The Selection


The Selection


Kiera Cass


The Selection. One of the biggest events in the country of Illéa. Thirty-five girls compete to win the hand of a royal, who in this case, is the handsome Prince Maxon. America Singer is one of the chosen competitors, and while other girls all have happiness for being chosen, America is filled with sorrow. She has already found love – a boy named Aspen, and she doesn’t want to leave him. Upon reaching the castle, America is not joyful. She is faced with immediate enemies, homesickness, and the possibility of rebel attacks. But when she meets the Prince, her perspective changes. The more interactions she has with the Prince, the more she realizes that he could be the one for her. But is America willing to leave behind her old and comfortable life for something new? Will she be able to keep up with the competition and not fall victim to her enemies’ sabotage attempts? Will she be able to get over Aspen and find love with the Prince? Find out by reading the book!



This book contains topics that I believe should only be exposed to kids of higher age. The whole book revolves around ‘marriage’, which is a topic that kids of younger ages might have been exposed to but would have never seen the actual prospect of it. Older kids may be better prepared for it. There is also a decent amount of romance in this book. I go more into detail below, but the overall amount of it is enough to make younger kids feel uncomfortable while reading it. Kids who are 14 and above will most likely be in high school and will be better prepared to take it in. There is the idea of castes in this book, with servants and beggars being the lowest caste and royalty being the highest one. Caste was an idea that was discarded a long time ago, so younger kids may start to wonder what ‘caste’ they may fall into, which is something they really shouldn’t be wondering about. Older kids will have most likely been exposed to this in their history classes and will be more ready for it.



This book has some important good messages. Some of them include friendship (learnt from the relationship between America and her friend Marlee), loyalty (learnt from when the characters are told to be loyal to the Prince and not be in a relationship with anyone else), and the importance of family (learnt from the close love America and her family have for each other). 

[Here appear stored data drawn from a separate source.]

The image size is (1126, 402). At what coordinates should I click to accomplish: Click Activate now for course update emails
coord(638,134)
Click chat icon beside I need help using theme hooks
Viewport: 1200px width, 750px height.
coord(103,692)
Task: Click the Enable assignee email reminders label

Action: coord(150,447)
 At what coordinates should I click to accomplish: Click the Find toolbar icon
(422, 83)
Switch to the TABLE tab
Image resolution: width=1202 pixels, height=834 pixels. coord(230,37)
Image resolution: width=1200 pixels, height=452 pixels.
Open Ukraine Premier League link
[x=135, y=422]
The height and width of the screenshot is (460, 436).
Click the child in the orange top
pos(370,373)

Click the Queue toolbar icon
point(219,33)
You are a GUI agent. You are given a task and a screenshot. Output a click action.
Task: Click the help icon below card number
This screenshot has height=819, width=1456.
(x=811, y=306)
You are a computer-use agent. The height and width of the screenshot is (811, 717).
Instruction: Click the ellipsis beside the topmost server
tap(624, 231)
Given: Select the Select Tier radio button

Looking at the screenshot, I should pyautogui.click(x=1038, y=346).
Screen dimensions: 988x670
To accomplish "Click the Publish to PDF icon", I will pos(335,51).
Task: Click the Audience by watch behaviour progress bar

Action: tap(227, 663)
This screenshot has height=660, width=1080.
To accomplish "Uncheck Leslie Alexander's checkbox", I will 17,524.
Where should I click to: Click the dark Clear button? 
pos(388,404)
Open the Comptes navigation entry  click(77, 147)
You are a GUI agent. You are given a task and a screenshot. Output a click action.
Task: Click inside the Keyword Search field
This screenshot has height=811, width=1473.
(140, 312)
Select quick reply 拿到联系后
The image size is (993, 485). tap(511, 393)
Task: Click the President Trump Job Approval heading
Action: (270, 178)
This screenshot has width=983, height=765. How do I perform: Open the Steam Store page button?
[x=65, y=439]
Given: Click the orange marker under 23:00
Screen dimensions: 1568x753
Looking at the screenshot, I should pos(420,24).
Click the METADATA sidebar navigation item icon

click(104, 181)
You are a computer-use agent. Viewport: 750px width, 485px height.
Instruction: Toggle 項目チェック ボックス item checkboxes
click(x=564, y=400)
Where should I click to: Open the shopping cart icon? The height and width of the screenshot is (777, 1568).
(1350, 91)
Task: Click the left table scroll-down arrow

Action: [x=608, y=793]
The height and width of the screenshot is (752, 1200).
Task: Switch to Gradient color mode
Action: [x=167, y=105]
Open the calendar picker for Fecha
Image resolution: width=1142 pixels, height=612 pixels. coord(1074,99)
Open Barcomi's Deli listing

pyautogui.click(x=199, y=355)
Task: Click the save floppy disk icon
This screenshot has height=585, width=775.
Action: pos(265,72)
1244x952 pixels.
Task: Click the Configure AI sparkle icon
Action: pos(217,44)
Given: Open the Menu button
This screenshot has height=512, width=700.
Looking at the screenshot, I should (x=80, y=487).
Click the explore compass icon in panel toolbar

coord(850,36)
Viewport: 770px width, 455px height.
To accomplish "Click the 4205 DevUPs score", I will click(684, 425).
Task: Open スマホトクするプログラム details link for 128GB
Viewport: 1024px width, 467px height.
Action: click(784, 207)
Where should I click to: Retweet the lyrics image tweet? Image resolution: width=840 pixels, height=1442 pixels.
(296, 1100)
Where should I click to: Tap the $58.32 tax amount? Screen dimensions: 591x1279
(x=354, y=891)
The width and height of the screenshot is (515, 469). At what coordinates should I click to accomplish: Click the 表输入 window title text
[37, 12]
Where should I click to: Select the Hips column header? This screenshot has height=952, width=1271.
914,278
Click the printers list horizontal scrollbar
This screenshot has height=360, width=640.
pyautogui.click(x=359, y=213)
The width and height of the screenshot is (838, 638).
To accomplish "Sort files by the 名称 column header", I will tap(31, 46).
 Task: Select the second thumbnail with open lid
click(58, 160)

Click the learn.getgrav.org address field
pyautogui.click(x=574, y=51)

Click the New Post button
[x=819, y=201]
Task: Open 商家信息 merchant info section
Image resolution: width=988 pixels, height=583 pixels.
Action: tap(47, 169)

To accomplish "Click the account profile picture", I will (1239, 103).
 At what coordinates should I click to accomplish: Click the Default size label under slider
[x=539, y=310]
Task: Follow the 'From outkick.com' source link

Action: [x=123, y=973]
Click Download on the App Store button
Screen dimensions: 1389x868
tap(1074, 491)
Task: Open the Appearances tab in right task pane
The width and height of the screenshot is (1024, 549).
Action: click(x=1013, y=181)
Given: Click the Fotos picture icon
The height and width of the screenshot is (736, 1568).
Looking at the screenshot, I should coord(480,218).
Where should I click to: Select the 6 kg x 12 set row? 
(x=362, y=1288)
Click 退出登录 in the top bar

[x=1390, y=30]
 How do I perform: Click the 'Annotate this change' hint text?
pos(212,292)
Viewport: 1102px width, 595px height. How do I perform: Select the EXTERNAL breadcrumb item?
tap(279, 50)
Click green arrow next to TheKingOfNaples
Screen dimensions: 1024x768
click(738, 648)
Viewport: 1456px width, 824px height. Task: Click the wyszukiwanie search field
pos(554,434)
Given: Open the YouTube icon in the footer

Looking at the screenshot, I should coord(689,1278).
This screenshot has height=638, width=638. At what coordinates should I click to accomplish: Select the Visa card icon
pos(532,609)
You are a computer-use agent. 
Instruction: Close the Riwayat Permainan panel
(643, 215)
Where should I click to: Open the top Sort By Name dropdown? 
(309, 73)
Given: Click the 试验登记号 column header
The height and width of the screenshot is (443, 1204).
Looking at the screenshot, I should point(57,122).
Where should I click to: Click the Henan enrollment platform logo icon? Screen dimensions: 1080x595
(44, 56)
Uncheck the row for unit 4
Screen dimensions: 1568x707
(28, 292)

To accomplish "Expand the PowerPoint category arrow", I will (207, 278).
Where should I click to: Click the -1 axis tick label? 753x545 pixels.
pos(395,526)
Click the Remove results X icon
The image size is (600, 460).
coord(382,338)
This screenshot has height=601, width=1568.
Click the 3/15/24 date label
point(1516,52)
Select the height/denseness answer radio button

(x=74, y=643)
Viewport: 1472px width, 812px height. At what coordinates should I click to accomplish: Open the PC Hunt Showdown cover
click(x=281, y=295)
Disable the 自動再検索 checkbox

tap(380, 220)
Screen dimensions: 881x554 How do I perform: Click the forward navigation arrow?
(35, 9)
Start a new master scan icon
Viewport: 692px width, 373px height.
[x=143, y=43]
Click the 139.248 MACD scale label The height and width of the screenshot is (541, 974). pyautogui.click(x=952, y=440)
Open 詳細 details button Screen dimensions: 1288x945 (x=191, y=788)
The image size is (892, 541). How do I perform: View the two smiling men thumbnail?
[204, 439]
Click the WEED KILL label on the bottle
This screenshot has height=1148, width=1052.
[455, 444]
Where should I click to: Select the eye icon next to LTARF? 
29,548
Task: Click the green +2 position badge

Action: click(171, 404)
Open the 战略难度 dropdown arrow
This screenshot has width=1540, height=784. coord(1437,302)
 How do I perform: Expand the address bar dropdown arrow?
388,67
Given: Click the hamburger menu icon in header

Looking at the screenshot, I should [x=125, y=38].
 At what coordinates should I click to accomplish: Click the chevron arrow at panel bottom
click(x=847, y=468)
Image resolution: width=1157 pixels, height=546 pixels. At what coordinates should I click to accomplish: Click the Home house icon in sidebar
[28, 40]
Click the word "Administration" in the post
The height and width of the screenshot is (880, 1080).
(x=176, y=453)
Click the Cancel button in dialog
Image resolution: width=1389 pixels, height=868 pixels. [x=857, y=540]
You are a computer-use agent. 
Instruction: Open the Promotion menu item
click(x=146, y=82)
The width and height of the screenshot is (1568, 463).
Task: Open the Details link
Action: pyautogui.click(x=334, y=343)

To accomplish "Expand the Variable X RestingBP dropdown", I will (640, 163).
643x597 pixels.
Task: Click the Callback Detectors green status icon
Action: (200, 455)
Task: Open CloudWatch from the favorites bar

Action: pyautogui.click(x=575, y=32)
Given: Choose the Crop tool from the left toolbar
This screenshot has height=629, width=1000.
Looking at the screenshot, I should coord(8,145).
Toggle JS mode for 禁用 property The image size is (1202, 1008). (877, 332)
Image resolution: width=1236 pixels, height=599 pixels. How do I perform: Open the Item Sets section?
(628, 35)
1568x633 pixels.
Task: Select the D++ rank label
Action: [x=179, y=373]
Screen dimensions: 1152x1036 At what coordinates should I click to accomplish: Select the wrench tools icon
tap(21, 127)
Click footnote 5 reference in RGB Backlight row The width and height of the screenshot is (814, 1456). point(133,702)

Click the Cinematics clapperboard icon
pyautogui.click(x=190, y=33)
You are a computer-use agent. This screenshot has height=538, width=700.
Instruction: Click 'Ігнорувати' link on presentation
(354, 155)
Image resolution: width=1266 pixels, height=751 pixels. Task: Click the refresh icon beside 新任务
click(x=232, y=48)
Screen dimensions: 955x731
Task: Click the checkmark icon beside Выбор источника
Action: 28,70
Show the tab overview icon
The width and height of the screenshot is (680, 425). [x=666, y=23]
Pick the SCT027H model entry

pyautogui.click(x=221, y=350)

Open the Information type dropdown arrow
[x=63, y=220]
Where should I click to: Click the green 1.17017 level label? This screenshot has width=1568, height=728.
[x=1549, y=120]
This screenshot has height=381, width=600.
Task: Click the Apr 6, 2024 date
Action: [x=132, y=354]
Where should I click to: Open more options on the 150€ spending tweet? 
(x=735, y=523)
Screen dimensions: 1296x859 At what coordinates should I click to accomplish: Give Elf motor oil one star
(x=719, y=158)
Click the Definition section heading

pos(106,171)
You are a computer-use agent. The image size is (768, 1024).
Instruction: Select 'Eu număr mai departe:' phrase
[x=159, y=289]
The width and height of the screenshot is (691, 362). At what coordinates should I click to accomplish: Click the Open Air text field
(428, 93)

While there isn’t any gory violence in this book, there is some in general. At the start of the book, America knees Maxon in the groin (which is honestly kind of funny, but it still counts as violence). There are rebel attacks on the palace, in which people who are unhappy with the way the palace runs the country come in and destroy parts of the castle with weapons. There is slapping in one part of the book, where one of the girls hits another. A servant boy is whipped for stealing food, and sometimes innocent people are killed. There are also mentions of hunting and crop burning.



There isn’t any ‘real’ bad language in the book. Sometimes, phrases such as ‘stupid’, ‘damn’ and ‘shut up’ and used.



There is quite a bit of romance, including lots of flirting and kissing. The entire book revolves around the idea of a competition that chooses a girl to be married to a prince so that itself is a kind of ‘romance’. America is faced with choosing between her love for Aspen and Maxon. Maxon goes on dates with the girls.


The topic of marriage is discussed a lot in the book. The characters drink wine at parties.


This book was really great. I finished it in one day. No joke. I will say, however, I wasn’t expecting the plot of the story to be as good as it was. I thought since it was another romance story, it would be the same old sappy guy-girl-fall-in-love-get-married-live-happily-ever-after plot, but noo. The overall story was just super addicting, and I really couldn’t put it down. I would definitely suggest this for any teenager (above 14 of course :)).